Mark Stevenson’s An Optimist’s Tour of the Future is a rare treat — an upbeat tour visiting major shakers behind all the technologies in transhumanism’s bag of tricks — written by a quippie (a culturally hip person who uses amusing quips to liven up his or her narrative).  Stevenson trips through visits to genetic engineers, robotics, nanotechnology enthusiasts, longevity seekers, independent space explorers and more among them names you’ll recognize like Ray Kurzweil, Aubrey de Grey, Eric Drexler and Dick Rutan.

I interviewed him via email.

RU SIRIUS:  Were you an optimist growing up?

MARK STEVENSON:  No, not especially – although I was always trying new things. For most of my childhood I was convinced I was going to be a songwriter for a living.

RU: What made you look forward to the future?

MS: I think that’s a natural thing that humans do. Time is a road. Those who don’t pay attention to the road tend to crash. A better question is: what stops people looking to the future? One reason is because the story we hear about the future is so rubbish. I mean think about it. If I recall the story of the future I’ve been used to hearing since I was born pretty much it goes something like this: “The future is not going to be very good (especially if you vote for that guy), it was better in the old days, you’ve got to look after yourself, the world is violent and unsafe, your job is at risk, your boss is an idiot, your employees are lazy, the generation below you are feral and dangerous, things are changing too fast and you can’t trust those scientists/ new-agers/ left wingers/ right wingers /religious people /atheists /the rich /the poor /what you eat /your neighbor. You are alone. Make the best of it. Vote for me. Buy my paper. I understand.” It’s hardly inspiring, is it?

RU:  As you’ve promoted the book, have you run into arguments or questions that challenge optimistic views?  What’s the most important argument or question?

### [DATA EXTRACTS]

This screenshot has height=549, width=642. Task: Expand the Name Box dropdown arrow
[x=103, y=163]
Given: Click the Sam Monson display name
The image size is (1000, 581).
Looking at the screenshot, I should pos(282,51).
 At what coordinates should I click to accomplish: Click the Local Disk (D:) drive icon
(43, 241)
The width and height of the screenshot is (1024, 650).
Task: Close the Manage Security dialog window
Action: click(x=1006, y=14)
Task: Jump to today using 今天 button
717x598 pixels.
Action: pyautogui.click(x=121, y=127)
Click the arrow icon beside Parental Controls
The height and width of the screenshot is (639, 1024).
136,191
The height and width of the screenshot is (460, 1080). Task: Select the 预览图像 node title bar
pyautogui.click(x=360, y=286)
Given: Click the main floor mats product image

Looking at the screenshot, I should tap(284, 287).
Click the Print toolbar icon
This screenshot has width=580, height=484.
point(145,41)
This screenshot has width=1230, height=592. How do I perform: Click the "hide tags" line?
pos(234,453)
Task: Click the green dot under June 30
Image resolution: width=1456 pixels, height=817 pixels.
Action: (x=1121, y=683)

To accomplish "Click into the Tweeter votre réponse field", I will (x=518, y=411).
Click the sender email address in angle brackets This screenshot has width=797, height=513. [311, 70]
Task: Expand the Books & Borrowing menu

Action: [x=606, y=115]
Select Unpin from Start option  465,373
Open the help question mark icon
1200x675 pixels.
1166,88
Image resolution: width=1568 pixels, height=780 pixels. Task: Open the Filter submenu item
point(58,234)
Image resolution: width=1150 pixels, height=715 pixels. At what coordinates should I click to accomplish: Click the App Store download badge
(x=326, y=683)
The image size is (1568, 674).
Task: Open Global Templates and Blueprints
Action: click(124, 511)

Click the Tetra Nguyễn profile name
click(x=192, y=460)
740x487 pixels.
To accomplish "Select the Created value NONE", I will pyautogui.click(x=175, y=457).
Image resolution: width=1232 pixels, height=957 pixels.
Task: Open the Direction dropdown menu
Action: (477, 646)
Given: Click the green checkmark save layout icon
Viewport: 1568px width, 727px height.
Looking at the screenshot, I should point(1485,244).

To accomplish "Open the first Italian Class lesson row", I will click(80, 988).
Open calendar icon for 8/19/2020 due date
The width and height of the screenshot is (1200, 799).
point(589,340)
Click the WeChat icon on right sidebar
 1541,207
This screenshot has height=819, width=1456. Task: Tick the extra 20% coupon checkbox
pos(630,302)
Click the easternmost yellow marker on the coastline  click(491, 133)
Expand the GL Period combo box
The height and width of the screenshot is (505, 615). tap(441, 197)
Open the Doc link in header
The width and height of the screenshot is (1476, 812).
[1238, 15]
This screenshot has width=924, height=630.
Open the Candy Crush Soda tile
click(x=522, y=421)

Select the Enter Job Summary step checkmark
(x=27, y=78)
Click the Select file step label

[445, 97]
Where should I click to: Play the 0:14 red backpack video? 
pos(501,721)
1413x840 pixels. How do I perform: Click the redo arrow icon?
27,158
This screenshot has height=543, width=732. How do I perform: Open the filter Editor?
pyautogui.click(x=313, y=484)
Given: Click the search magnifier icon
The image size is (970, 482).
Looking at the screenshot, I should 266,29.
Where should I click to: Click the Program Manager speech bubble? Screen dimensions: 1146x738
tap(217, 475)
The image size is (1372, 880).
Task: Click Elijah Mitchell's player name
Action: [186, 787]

### [EXERCISES TO COMPLETE]
A - Answer these about the Mark Stevenson interview:
(i) Which four well-known names are listed among the people Stevenson visits?
(ii) By what means was the interview carried out?
(iii) For most of his childhood, what did Stevenson think he would do for a living?
B - Please write out the part of the Mark Stevenson interview that opens with the words containing "MARK STEVENSON:  No, not" and closes with "forward to the future?", switching "songwriter" to "novelist".
C - Resume the Mark Stevenson interview after its last line and keep it going.
The material has no connection to the Mark Stevenson interview.

### [SOLVED TASKS]
A -
(i) Ray Kurzweil, Aubrey de Grey, Eric Drexler and Dick Rutan
(ii) Via email
(iii) Be a songwriter

B -
MARK STEVENSON:  No, not especially – although I was always trying new things. For most of my childhood I was convinced I was going to be a novelist for a living.

RU: What made you look forward to the future?

C -
MS:  I’m not intrinsically optimistic about the future; I’m not an optimist by disposition. I’d say I’m a possibilist – which is to say, it’s certainly possible that we’ll have a much better future, but it’s also certainly possible that we’ll have a really rubbish one. The thing that’s going to move that in one direction or another will be how all of our interactions in the march of history nudge us. One thing I do know is, if you can’t imagine a better future, you’re certainly not going to make it happen. It’s like going into a job interview thinking about how you’re not going to get it. You just won’t get the job. The biggest problem I have is semantic. As soon as you associate yourself with the word “optimism” some people will instantly dismiss you as a wishful thinker who really hasn’t understood the grand challenges we face. As a result, I constantly have to battle against a lazy characterization of my views that suggest I am some kind of Pollyanna in rose-tinted spectacles. My position is simply this: that we should have an unashamed optimism of ambition about our future, and then couple that with our best creative and critical skills to realize those ambitions. Have good dreams – and then work hard to do something about them. It’s obvious stuff but it seems to me that not nearly enough people are saying it these days.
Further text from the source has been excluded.